CCMI and the US NOAA are entering into a partnership through an international project to monitor coral reefs globally. NOAA approved Little Cayman Research Centre for the installation of an Integrated Coral Observing Network Station. Through the competitive NOAA Coral Reef Conservation Program, ICON has also been awarded a grant and full human resource support for CCMI based solar-powered oceanographic and meteorology system.

‘With approval in hand, the Cayman Island’s coral reefs are positioned to become one of several international locations for coral reef research capable of providing real-time data on reef and climatic conditions,’ states the press release.

The release notes that the ICON Project addresses the highest need expressed in the National Action Plan to Conserve Coral Reefs – reducing key threats. The NOAA project meets several objectives:

Increases capacity for Coral Reef Management (the ICON stations give automated feedback on environmental data and conditions conducive to bleaching and other marine behavioral events);

Strengthens partnerships (the stations help in supporting ICON by capacity building in a Caribbean country struggling to do its part in coral reef conservation efforts);

Support project development (the LCRC project needs a long-term database of environmental factors), and;

Provides technical assistance (NOAA will train the local maintainers of the station in how the instruments work, how to maintain them, and what the data are useful for).
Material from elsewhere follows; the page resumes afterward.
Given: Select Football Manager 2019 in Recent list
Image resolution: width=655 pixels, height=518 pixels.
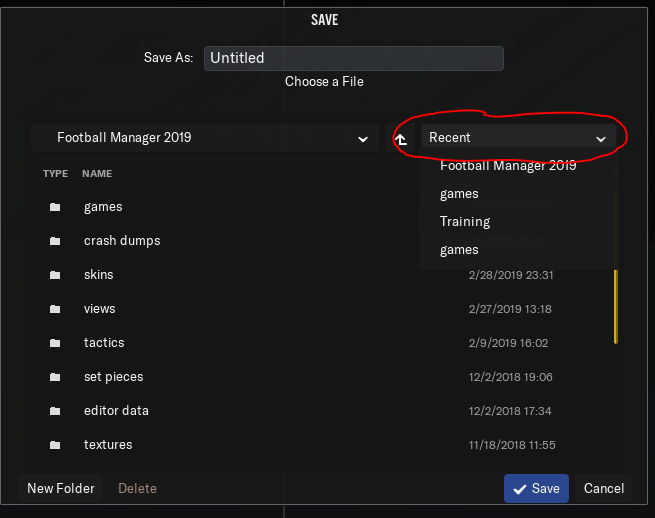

The release points out that the ICON/CCMI Project will: provide long-term data sets for the island that can be compared to all major U.S. coral reef areas; provide near real-time feedback on conditions conducive to coral bleaching, as well as other coral reef models, and; provide a platform for advanced in situ instrumental analysis of the coral reef environment, in near real-time.

Trend watching

One of the major benefits of the project is that observed long-term trends will allow local environmental managers and researchers to make better informed decisions for the reef area, it says.

Through the partnership, an array of instruments will be installed to measure and transmit near real-time information on water chemistry, coral stress, and weather conditions. Little Cayman is one of the international sites outside the US to be selected to have the most sophisticated array of instruments available for coral reef research.

Go to the web

The NOAA ICON website will provide information about our reefs that will be available to all divers, fishers, and individuals interested in knowing more about the reefs and oceanographic conditions at Little Cayman. The data is of direct scientific importance because it provides NOAA National Environmental Satellite and Data Service with ‘surface truthing’ data for both coral reef and weather models that will help us better understand some of the major stressors on coral reefs today.

‘We will be continuously transmitting data to the US Government’s GOES Satellite System, which is part of NOAA’s National Weather Service. We anticipate this project becoming one of the major attractions for scientists and that it will subsequently increase the grant funding that would normally not be available to us in the Cayman Islands,’ reads the release.

The project will be instrumental in increasing technological capabilities in the Cayman Islands and the data will be available instantly through the World-Wide-Web and will be serviced by NOAA. The organization plans to initiate a program to train teachers through workshops on a new curriculum that is based on the NOAA Coral Reef Conservation Program using the data from the Cayman station. Activities have already been developed for middle school students. The CCMI is establishing its Coral Reef Education and Conservation Fund and hope to raise the funds to both develop and implement the education activities for teachers and youths at the Little Cayman Research Centre.